When I first asked my Athena executive assistant, Nikko, to help plan work dinners, it felt like more trouble than it was worth.

I had to explain everything:

→ Guest list criteria

→ Venue preferences

→ Ambience

→ Budget details

→ Email drafts

→ Timing of calendar invites

→ Name cards

→ Setup requirements

→ Post-dinner follow-ups

The whole nine yards.

But something interesting happened. What started as a time-intensive delegation transformed into a now highly efficient process.

First, we broke down the dinner planning tasks into three categories:

  1. Fixed Tasks: Things we could template and replicate (email drafts, calendar scheduling, name cards, setup protocols). Once we documented these, they became automatic.
  2. Context Tasks: Elements that change with each dinner but follow clear rules (guest lists pulled from our location-specific CRM tables, budgets based on venue type, agenda topics).
  3. Taste-Driven Tasks: The subjective elements that needed my direct input initially (venue selection, ambiance, menu choices). These were our biggest challenge upfront since preferences inherently take time and experience to develop instincts for. You can't just write down rules for good ambiance or the perfect venue, for example.

Through consistently sharing photos and feedback after each dinner, Nikko gradually built an understanding of my preferences.

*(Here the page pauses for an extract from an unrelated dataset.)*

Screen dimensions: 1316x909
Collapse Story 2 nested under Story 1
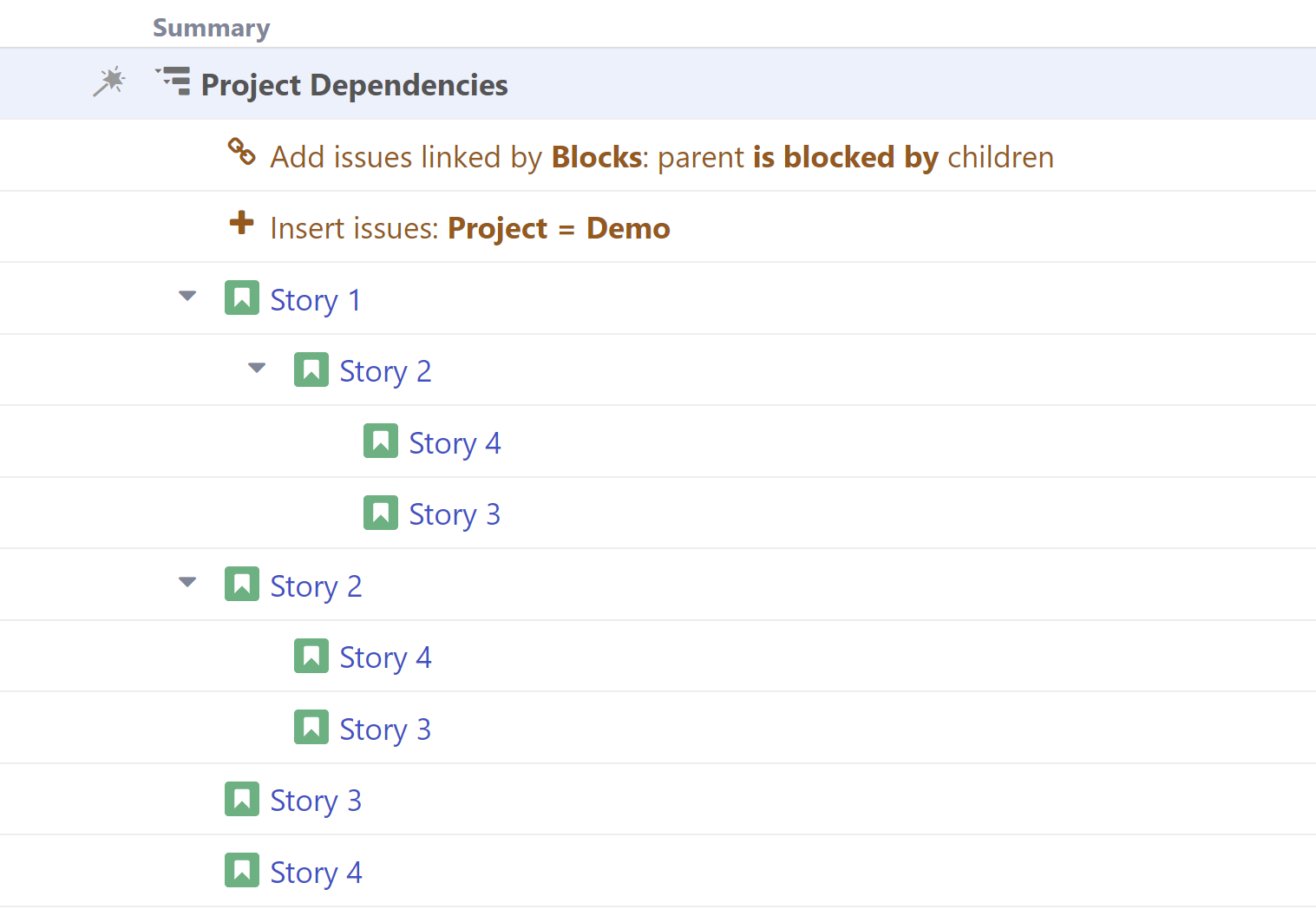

Here I am giving him some quick feedback:

We noted what worked and what didn't to create a learning system from each event.

What started as my direct input on every aesthetic decision evolved into Nikko knowing exactly what I'm looking for.

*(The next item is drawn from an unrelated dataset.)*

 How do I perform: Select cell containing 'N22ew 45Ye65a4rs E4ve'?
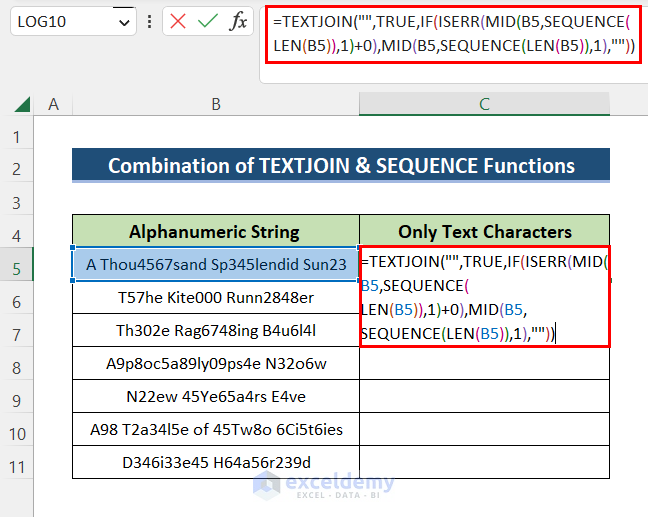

Nikko handles everything from guest curation to venue selection, only flagging the few decisions that need my review.

Effective delegation often follows a J-curve.

There's an initial investment of time and effort as your assistant learns your preferences and builds systems. But once you push through that phase, the returns start to hockey-stick.

The beauty of this J-curve in action is that what once took weeks to perfect with work dinners now serves as a template for other complex delegations.

Each time Nikko and I tackle a new multi-layered task, we apply the general framework, which we have nicknamed FCC for short:

By structuring the workflows, it increases his speed and quality of execution.  

- Stephen S.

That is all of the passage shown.